Slow twitch, fatigue-resistant aerobic fibers used for endurance, characterized by smaller axons.

Type II Muscle Fibers

Fast twitch, power-oriented anaerobic fibers that fatigue quickly and have larger axons.

Power Formula

$$Power = Force \times Velocity$$

Cathode

The negative electrode ($-$) which is electron-rich and produces depolarization and excitation.

Anode

The positive electrode ($+$) which is electron-deficient and produces hyperpolarization.

Voltage

Also called electrical potential, it represents electrical pressure measured in Volts ($V$).

Current

The flow of electrons measured in Amperes ($A$), typically expressed in milliamperes ($mA$) or microamperes ($\mu A$).

Charge Formula

$Charge = Current \times Time$; measured in Coulombs ($C$).

Impedance

The opposition to current flow, which can be increased by air pockets, dry skin, or cracked electrodes.

Ohm's Law

$V = I \times R$, where $V$ is Voltage, $I$ is Current, and $R$ is Resistance.

Direct Current (DC)

Also called Galvanic current; a continuous flow in one direction with long pulse durations, used for iontophoresis and wound healing.

Alternating Current (AC)

A current that continuously changes direction, such as Russian stimulation or Interferential current.

Phase

One portion of a pulse; waveforms can be monophasic, biphasic, or triphasic.

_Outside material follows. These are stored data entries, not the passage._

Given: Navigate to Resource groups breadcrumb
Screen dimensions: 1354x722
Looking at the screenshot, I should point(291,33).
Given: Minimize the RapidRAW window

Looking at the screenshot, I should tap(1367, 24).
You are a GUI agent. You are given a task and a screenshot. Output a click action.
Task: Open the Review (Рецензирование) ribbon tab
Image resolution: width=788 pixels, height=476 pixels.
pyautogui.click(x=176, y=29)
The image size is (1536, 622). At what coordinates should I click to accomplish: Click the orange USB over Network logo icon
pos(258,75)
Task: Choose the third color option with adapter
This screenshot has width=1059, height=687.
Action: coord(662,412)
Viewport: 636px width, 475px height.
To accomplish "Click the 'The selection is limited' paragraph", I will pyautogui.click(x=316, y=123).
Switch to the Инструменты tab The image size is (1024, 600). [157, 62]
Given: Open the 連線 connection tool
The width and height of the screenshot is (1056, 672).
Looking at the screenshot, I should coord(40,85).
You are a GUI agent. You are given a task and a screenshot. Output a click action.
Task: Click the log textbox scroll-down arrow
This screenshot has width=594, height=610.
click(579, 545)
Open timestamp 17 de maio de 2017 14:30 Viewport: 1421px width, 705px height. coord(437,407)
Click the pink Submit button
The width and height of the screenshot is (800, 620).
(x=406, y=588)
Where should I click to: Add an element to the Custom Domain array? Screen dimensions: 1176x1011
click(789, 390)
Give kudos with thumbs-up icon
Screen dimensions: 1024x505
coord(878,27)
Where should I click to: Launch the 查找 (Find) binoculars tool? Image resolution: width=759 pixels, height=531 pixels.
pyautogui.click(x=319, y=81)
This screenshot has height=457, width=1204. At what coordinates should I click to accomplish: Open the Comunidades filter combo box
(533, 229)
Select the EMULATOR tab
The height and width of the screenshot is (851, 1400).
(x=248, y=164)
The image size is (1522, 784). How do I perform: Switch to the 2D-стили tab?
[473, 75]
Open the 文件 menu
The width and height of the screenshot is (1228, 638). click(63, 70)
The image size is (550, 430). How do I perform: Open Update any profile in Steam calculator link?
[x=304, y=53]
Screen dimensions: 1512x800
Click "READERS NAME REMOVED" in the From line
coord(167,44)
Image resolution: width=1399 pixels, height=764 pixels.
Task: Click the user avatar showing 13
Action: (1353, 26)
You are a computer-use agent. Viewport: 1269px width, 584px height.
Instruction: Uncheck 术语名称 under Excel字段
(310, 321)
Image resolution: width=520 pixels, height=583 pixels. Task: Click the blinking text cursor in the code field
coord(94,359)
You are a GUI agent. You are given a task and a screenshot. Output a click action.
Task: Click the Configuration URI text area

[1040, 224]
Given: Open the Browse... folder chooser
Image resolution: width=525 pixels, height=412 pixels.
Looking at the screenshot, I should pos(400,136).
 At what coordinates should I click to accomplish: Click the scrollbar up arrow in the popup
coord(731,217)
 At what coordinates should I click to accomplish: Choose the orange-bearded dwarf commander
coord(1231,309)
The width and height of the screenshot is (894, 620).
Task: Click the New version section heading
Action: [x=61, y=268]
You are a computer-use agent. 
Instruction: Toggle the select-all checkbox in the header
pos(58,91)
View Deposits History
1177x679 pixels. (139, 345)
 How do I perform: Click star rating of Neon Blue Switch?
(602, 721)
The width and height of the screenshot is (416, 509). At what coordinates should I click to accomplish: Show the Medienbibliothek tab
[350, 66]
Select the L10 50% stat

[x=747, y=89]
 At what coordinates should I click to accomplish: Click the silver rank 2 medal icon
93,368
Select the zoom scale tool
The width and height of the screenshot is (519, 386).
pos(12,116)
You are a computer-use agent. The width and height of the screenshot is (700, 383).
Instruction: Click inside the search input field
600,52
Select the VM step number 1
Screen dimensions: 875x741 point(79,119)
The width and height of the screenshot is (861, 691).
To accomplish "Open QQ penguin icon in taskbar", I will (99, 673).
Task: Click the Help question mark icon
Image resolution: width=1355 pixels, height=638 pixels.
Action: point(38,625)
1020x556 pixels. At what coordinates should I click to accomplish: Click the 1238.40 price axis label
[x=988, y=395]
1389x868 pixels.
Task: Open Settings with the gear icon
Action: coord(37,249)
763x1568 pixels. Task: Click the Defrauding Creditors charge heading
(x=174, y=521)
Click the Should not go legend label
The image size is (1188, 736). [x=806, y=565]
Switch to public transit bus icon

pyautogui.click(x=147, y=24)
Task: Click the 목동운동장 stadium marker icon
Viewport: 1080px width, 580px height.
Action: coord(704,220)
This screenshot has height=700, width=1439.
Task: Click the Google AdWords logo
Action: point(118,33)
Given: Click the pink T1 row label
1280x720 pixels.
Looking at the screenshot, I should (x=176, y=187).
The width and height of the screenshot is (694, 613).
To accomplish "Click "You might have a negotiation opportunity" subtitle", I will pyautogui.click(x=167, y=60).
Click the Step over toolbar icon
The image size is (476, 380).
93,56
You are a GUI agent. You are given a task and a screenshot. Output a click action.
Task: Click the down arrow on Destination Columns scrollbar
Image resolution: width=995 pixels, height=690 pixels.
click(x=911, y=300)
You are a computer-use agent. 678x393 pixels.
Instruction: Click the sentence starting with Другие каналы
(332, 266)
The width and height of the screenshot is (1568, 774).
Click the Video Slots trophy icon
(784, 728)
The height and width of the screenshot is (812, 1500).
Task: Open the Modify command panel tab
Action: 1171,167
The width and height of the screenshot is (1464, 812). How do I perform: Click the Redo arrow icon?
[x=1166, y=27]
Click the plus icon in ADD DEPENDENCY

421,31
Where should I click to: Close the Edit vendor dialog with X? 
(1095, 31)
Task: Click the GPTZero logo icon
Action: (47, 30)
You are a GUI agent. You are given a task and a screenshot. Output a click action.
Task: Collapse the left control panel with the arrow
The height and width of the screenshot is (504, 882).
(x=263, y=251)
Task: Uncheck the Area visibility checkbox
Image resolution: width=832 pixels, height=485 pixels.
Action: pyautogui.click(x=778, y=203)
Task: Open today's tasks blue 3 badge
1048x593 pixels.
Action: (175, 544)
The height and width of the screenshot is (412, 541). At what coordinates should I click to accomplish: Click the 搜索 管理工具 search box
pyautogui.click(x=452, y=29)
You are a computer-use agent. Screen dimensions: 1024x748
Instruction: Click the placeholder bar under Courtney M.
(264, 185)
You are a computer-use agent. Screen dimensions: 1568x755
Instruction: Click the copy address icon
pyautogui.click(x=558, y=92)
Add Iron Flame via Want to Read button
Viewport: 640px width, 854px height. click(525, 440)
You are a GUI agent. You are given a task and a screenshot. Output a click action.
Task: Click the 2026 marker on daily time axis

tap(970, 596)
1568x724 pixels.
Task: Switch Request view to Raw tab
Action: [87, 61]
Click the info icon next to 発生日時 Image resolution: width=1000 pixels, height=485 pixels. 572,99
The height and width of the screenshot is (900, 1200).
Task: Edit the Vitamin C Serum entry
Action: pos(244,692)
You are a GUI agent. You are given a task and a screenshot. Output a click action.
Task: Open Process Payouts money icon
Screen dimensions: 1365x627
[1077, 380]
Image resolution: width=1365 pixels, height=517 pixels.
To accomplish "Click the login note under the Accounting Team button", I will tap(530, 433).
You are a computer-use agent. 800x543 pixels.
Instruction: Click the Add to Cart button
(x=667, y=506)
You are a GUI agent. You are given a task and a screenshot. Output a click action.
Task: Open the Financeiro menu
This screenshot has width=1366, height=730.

Charge (Waveform Property)

Represented by the area under the curve; two different waveform shapes can have the same charge if their area is identical.

Accommodation

When a nerve becomes less responsive to continuous stimulation; prevented by modulation, ramping, or burst patterns.

Amplitude Depth Relationship

Higher intensity current activates deeper tissues, while lower intensity activates superficial tissues.

Rheobase

The minimum current intensity needed to stimulate tissue using a very long pulse duration.

Chronaxie

The pulse duration required to stimulate tissue using an intensity of $2 \times Rheobase$.

Tetanic Contraction

A sustained contraction due to rapid stimuli, typically occurring at $50-70\,pps$. (Pulses per second).

Current Density

Formula: $Current\,Density = \frac{Current}{Electrode\,Area}$. Higher density results from smaller electrodes.

Electrode Distance

Closer placement results in superficial current, while farther placement allows for deeper current penetration.

Duty Cycle

The ratio of ON time to OFF time (e.g., $10\,sec$ ON : $50\,sec$ OFF); lower duty cycles result in less fatigue.